Alaska's Murkowski is the first governor to lose in the primary since Missouri's Bob Holden in 2004.
Gov. Smith finished fourth in the 1972 Texas Democratic primary.
The Philadelphia congressman won renomination after his death.
Thirty-nine years ago today, Illinois GOP leaders endorse Sen. Charles Percy as their "favorite son" candidate for president.
It is late 1982. I'm walking out of my apartment, in Fort Lee, N.J., on the way to work, about to take the bus over the George Washington Bridge into New York City. I noticed that waiting for a taxi outside my building was CBS News' Charles Osgood.
"Mr. Osgood, " I say in my most sincere and urgent voice, "I live, eat and breathe politics, and I would love to work for CBS News in some capacity covering campaigns." He scribbles down a phone number and tells me to call Warren Mitofsky, who headed up CBS' polling unit.
I did, we met, the interview went great, but ultimately I didn't get the job. I went on to other things — ABC News (in New York and later Washington), then National Public Radio, then the Hotline, and then back to NPR, where I returned as political editor and where I write this column — while Warren, after he left CBS in 1990, created the Voter Research Service, backed by a consortium of news organizations designed to run a single exit-polling organization.
Warren and I always kept in touch. He became a big fan of this column (several of his questions have been included in these pages). About three weeks ago I got a nice note from him about one particular column, and I wrote back, as I always did, asking him in a mock-serious tone why didn't he hire me in 1982. He wrote back the same day, "One of the many big mistakes I made in my life."

[Dataset content]

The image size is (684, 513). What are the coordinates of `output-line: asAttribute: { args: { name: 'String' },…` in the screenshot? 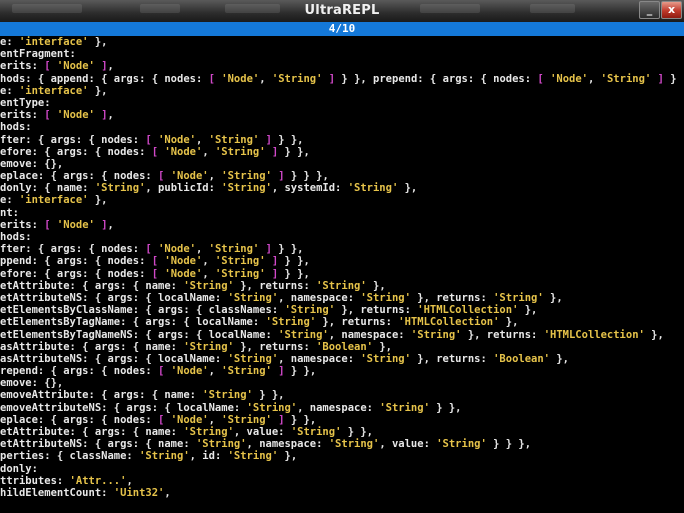 It's located at (342, 347).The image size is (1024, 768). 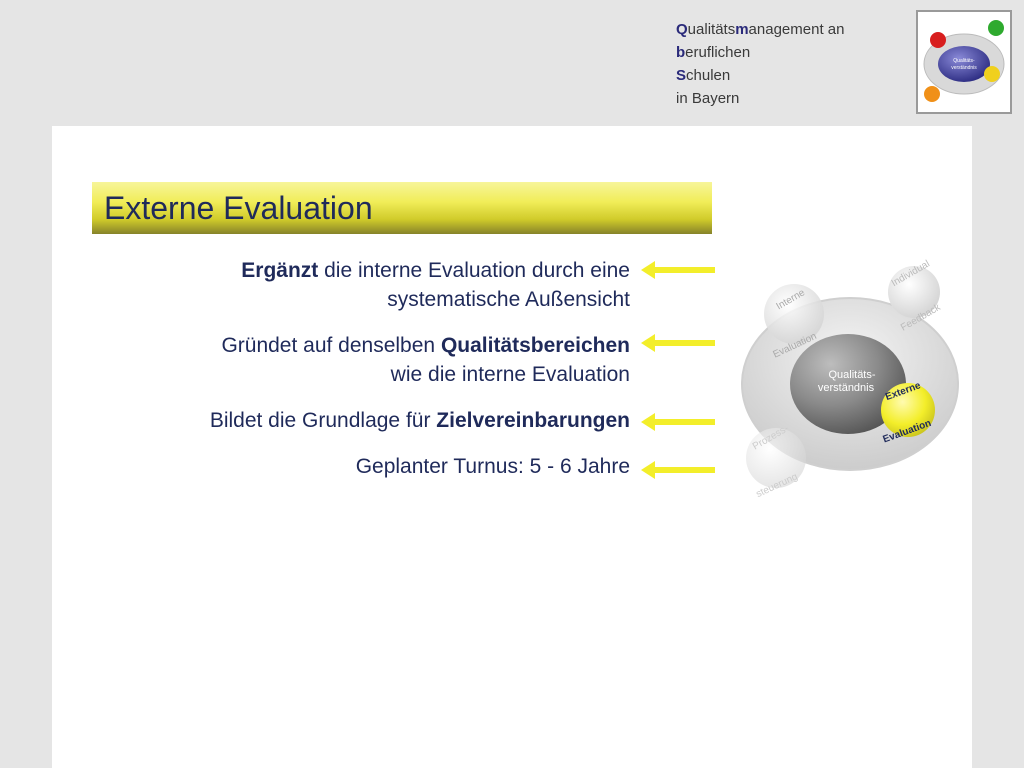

[Exercises]
**A.** Rewrite the political column between "Alaska's Murkowski is" and "candidate for president.", inclusive, putting "Illinois Republican leaders" in place of "Illinois GOP leaders".
**B.** In the political column, whom did Charles Osgood tell the writer to call?

[Solutions to the problems]
**A.**
Alaska's Murkowski is the first governor to lose in the primary since Missouri's Bob Holden in 2004.
Gov. Smith finished fourth in the 1972 Texas Democratic primary.
The Philadelphia congressman won renomination after his death.
Thirty-nine years ago today, Illinois Republican leaders endorse Sen. Charles Percy as their "favorite son" candidate for president.

**B.** Warren Mitofsky, who headed up CBS' polling unit.